Mapping water-bottom features involves in the fields of environmental geophysics and engineering structural studies. Standard direct current (DC) resistivity sounding is widely used to map subsurface structures on land, but it is seldom used to map underwater structures, because the deployment of underwater electrodes along the water-bottom is expensive and cumbersome. Therefore, a cost-effective and non-destructive survey technique is required to map underwater structures.
Recently the development of an automatic multi-electrode system for resistivity image profiling (RIP) has been successful in mapping two-dimensional (2-D) or three-dimensional (3-D) geological structures on land faster than standard DC resistivity soundings. In fact, the RIP method provides· higher resolution and greater exploration depth of electrical images. Therefore, it is time to consider whether this advanced RIP technique can be applied to underwater mapping.
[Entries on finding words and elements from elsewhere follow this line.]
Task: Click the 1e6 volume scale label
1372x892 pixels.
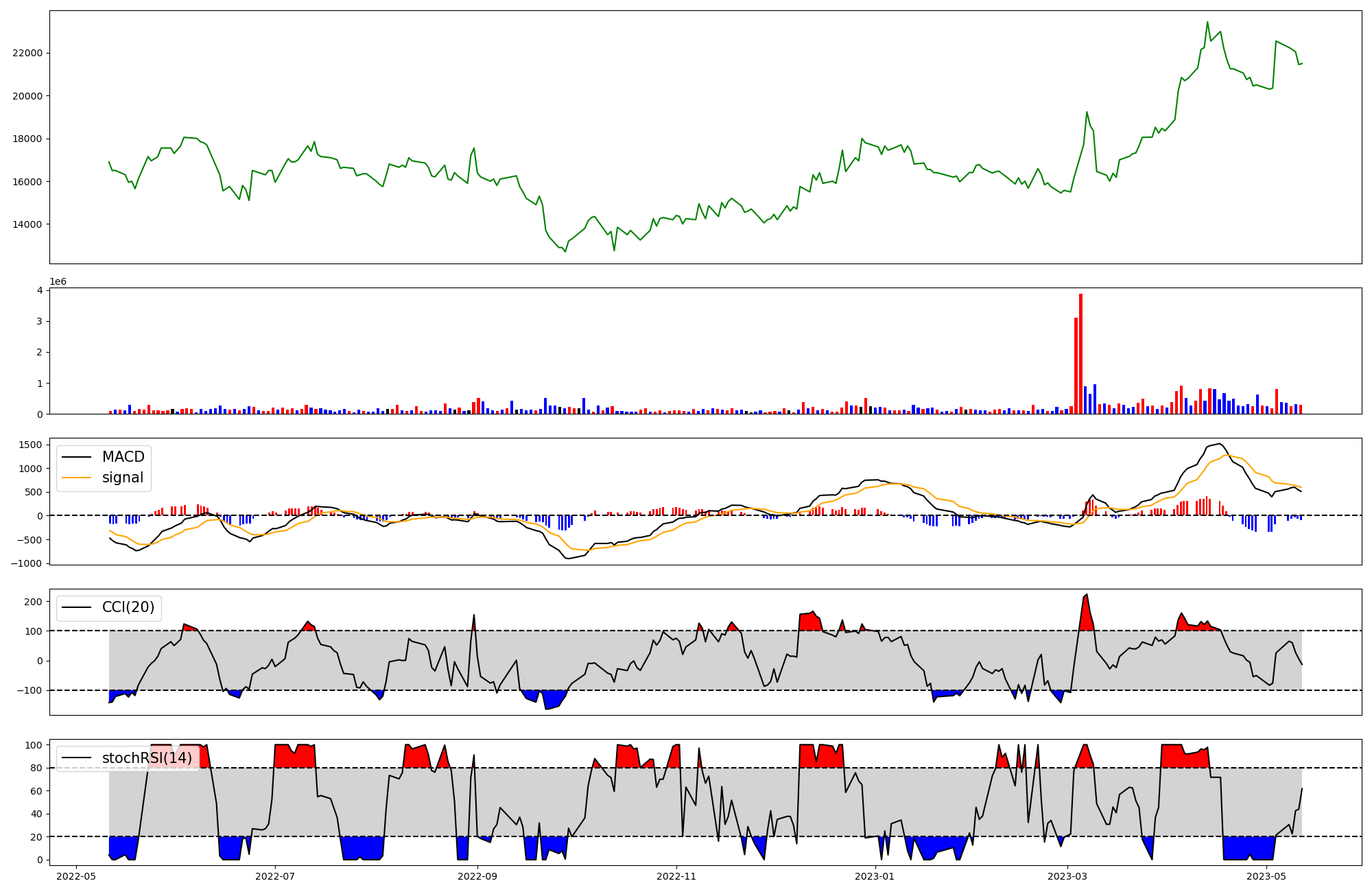Action: point(58,282)
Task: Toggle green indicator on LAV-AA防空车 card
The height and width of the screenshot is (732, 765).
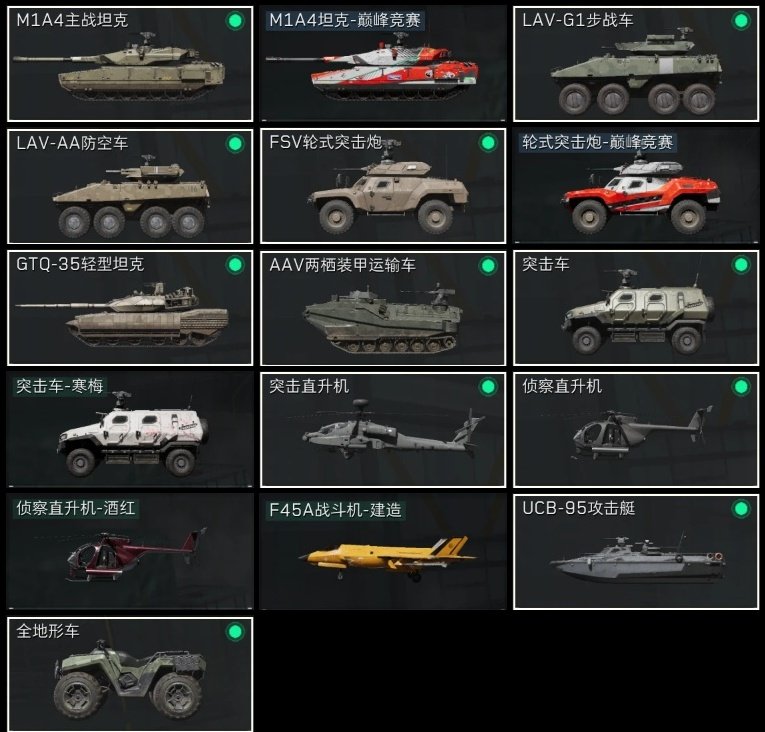Action: click(235, 143)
The purpose of this paper is to describe the potential of the RIP technique conducted on the water surface to map the sub-water bottom geology. The electrode configuration used in this paper was a pole-pole array. The advantages of this survey technique are its convenience and low expense in operation. In addition, no previous water body and bottom topography corrections are needed for data processing as required for standard DC sounding data collected along the water bottom with underwater electrodes. To seek verification of this new application, a RIP survey was carried out on the water surface of Lake Chung-Dab in northern Taiwan. The shallow stratigraphy underneath the lake was delineated and compared with well data nearby. The RIP results did assist in interpreting the structures underneath the water bottom. The results clearly demonstrate the capability of the RIP technique to resolve an underwater stratigraphy, and the efficiency of the RIP method compared with standard DC resistivity method.